Yes, Lipkin said, in the TWIV interview, that the interpretation was agreed before commencement of the study.
He said it was necessary to agree this beforehand, so the targets were not moving after the study commenced. (I think that his implication was that this was to avoid confusion and arguments at a later date.)
I was under the impression that she had influence over the selection criteria.
I thought that I had heard this stated in the past, but maybe my memory is false.
Maybe I have not seen or heard any evidence either way.
I think it's impossible to pick a perfect CFS/ME cohort.
In the TWIV interview, he described a comprehensive search for known and unknown pathogens, also looking at proteins and genes, using NGS/high throughput techniques, using faecal swabs, tears, saliva, blood. And there has been a suggestion that he is using spinal fluid as well.
He specifically said that if retroviruses are present, then he would 'hope' that they would show up.
But that all depends on whether people trust him or not.
I'm giving him the benefit of the doubt, because I've got no evidence to cause me not to trust him.
Plus, I would go insane if I harboured thoughts that there was a government conspiracy to hide a virus that caused my illness, that I had no power to change.
Even if the "cohorts" weren't perfect and not all the patients had CFS/ME then I would speculate that there would be more positives in the population, other than the ones they found and were discounted.
The fact that there will be continuing research, as well as his professional history, does make me feel that Lipkin knows what he is talking about. This is not "blind faith" but based on looking at many factors about Lipkin, what other scientist are saying, the fact that judy is on board, etc. etc. etc.
It could be because this is not about trusting Dr Mikovits and has never been about her.
You could also consider that if Dr Mikovits was wrong about the original findings she could be wrong about these as well - but that's not how I see it.
It's about the science and if the findings over the past years have been right or wrong. How do we explain them and is there a retrovirus associated with ME and CFS?

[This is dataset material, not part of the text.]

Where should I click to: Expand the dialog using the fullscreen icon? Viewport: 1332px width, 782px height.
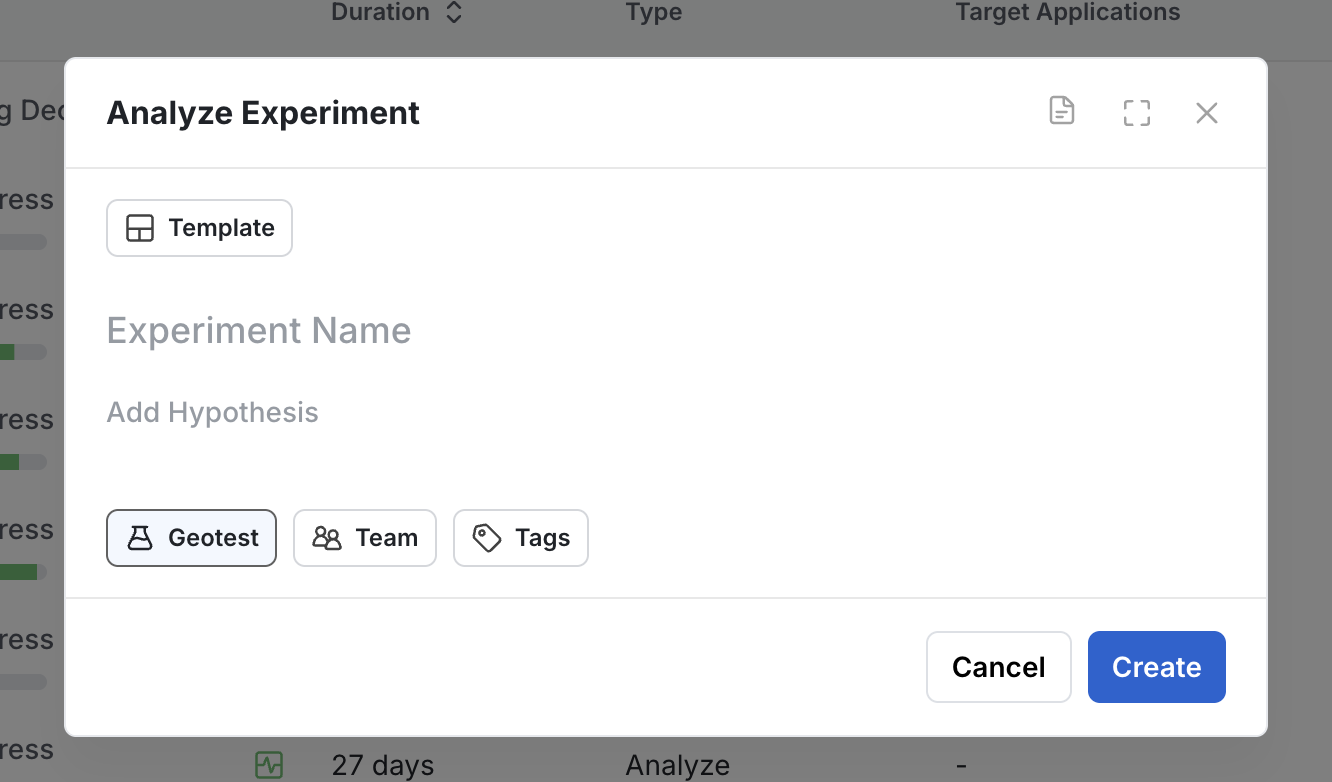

I never stopped asking questions and examining each finding as it comes up. I've never "trusted" a scientist or researcher in a blind trust, nothing to see, move on sort of way.
For some of us we are doing what we have always done. Keep examining the science, keep asking questions, keep evaluating evidence as it comes up.
Whether Dr. Mikovits is being truthful or not, we really don't know. All the speculation above could just be the opposite or somewhere in between, eh?
You are absolutely right about scientist, not so much about trusting them as using critical thinking about science. Question, question and think critically which might include knowing which scientest are up to speed which is very different than blind trust. This could also apply to other people/situations in our everyday life.
This is why I am a strong advocate for Science Based Medicine vs. Evidence Based Medicine/ alternative medicine in the true sense of their definitions.